BOOK REVIEW: Good Thinking – A Teenager’s Guide to Managing Stress and Emotion Using CBT by Sarah Edelman and Louise Rémond
BOOK REVIEW: Good Thinking – A Teenager’s Guide to Managing Stress and Emotion Using CBT by Sarah Edelman and Louise Rémond
ABC Books
June 2017
Softback, $29.99
Reviewed by Natalie Salvo
Non-Fiction/Self-Help & Personal Development
8.5/10
If we want to change how we feel we need to start with changing how we think. This is particularly important for teenagers because this period of their lives is when puberty and change occurs, and developments in the brain shape the kind of person they will grow into as an adult. The book, Good Thinking- A Teenager’s Guide to Managing Stress & Emotion Using CBT is a useful volume that brings a lot of beneficial information together and explains things in such a clear and concise manner that adults will also benefit from the techniques that are described here.
Cognitive behavioural therapy (CBT) is a psychological skills-based approach to managing stressful life situations and upsetting emotions, by enabling you to challenge unhelpful thinking habits and see things in a more reasonable, balanced way. Hundreds of studies have shown that using techniques based on CBT can help people reduce their chances of becoming emotionally overwhelmed, and allows them to recover more quickly when they experience mental-health problems.
The authors of this self-help guide include Sarah Edelman, a clinical psychologist who wrote the best-selling book about CBT, Change Your Thinking. Louise Rémond is the other co-writer and a clinical psychologist who also contributed to the Dolly Doctor column. Over the years they have used CBT in practice and have found that this yielded positive results for their patients, so the pair clearly known their stuff. This guide is a good starting point for people wanting to learn more about CBT, especially if they are about to embark on it with their own therapists.

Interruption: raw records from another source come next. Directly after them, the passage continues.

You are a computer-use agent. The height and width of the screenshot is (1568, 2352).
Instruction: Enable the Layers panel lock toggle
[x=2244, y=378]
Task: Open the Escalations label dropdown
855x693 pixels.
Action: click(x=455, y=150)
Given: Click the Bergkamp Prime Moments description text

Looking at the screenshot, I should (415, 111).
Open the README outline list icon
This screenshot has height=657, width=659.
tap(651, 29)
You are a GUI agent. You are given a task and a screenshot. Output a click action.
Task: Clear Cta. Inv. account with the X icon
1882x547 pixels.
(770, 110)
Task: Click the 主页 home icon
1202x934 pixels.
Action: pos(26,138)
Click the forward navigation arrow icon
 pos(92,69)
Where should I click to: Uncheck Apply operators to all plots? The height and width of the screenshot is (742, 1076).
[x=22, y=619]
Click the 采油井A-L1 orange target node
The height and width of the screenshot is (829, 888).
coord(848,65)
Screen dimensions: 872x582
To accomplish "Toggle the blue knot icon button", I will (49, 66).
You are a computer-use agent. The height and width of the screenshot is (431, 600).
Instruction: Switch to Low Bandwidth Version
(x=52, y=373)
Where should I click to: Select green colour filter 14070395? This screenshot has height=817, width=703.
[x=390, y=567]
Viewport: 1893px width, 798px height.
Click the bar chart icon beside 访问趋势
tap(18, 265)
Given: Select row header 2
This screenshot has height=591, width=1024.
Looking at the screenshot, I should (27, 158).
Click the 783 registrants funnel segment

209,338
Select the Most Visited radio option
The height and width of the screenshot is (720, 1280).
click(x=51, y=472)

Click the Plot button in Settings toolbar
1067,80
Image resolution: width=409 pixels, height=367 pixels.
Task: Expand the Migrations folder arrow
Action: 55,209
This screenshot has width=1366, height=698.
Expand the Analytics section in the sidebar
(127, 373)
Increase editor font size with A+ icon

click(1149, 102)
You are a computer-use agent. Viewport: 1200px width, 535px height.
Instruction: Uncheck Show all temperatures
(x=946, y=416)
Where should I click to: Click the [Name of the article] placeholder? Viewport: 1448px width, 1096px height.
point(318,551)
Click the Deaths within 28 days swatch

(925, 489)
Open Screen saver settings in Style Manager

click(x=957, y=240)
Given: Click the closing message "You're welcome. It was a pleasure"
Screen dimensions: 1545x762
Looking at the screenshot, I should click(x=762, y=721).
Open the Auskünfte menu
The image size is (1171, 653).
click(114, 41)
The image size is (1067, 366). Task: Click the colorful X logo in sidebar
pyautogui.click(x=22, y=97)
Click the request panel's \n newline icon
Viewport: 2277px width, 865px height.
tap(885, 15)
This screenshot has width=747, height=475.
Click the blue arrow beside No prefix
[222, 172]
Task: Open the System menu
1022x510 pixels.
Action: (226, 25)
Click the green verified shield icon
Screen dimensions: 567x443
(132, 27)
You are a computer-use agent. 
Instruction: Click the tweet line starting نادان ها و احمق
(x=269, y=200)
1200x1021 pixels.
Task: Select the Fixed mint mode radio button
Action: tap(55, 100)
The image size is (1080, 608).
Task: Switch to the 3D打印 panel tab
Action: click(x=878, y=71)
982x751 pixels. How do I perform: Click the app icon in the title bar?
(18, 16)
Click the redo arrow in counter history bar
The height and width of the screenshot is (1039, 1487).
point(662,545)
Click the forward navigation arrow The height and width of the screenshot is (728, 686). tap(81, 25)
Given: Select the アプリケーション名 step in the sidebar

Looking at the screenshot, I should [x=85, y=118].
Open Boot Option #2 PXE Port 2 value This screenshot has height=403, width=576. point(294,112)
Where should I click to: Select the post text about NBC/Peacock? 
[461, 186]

The writers cite the work of psychologist Dr Albert Ellis who described the connection between our thoughts, emotions and behaviours through a method he called the ABC of experiences. Ellis claims our emotional responses are often triggered by some kind of activating event, situation or trigger. The reaction we have is then effected by the beliefs or thoughts that we have about said event. The consequences ultimately look at how we felt or what we actually did. It is useful to consider these things to and write them down in a stress log because this can help us to notice and establish when negative patterns exist and when our thinking has become unhelpful or unproductive.
This volume details ten common thinking errors humans have and offers up some examples and strategies to reframe all of this. The thinking errors include:
- Black and white thinking: considering everything is either good or bad with no in-betweens.
- Comparing: making comparisons between ourselves and other people. This is biased because we contrast ourselves with those people who are “better” than us and this leaves people feeling inadequate.
- Filtering: involves honing in on the negative parts of a situation and dismissing all of the positive elements.
- Personalising: making a situation about us when the matter was not a personal one at all.
- Mind-reading: making assumptions about what others are thinking.
- Catastrophising: exaggerating the negative consequences when things go wrong.
- Over-generalising: exaggerating the frequencies of some things in our lives like our mistakes or failures.
- Hindsight vision: when we look back on things and think we could have done better even though you cannot foresee everything at the outset.
- Labelling: summing up ourselves or others using simplistic or negative labels.
- Can’t stand-its: perceiving that you cannot stand something instead of acknowledging that there are things in life that aren’t fun and won’t last forever.
It is important to be able to identify these things so that we can start to view them in a different light. The authors also offer practical advice and strategies to overcome different psychological problems. In the case of overcoming fears it can be to stop avoiding things and to actually confront these dreaded situations through some small, easy tasks and to gradually increase the challenge over time. In doing so, people learn to reduce their anxiety and discover that the experience in such situations is not as difficult or as terrible as they initially thought.
In the case of worry the authors advocate practising mindful awareness of these thoughts, delaying these worries and examining the evidence to gain a different perspective. A whole chapter is devoted to mindfulness, which is something that is gaining popularity because it forces people to focus on the things they are experiencing as it happens in the here and now. There is also a chapter on self-care and reminding readers of how important this is in promoting good mental and physical health.
Good Thinking is a comprehensive look at strategies for managing stress and the other unhelpful negative emotions we may experience. It uses simple language to explain different psychological constructs and real-world examples to get teenagers to think about how this applies to their own lives and some practical exercises that they can employ on a daily basis. But this is a good resource for people of all ages because it is filled with informative and educational chapters, handy advice and additional resources that will help crystallise the key points.
In sum, Good Thinking is full of applicable and useful examples and exercises that should help teenagers and adults and could also be renamed “smart thinking” because it’s a helpful and useful guide overall.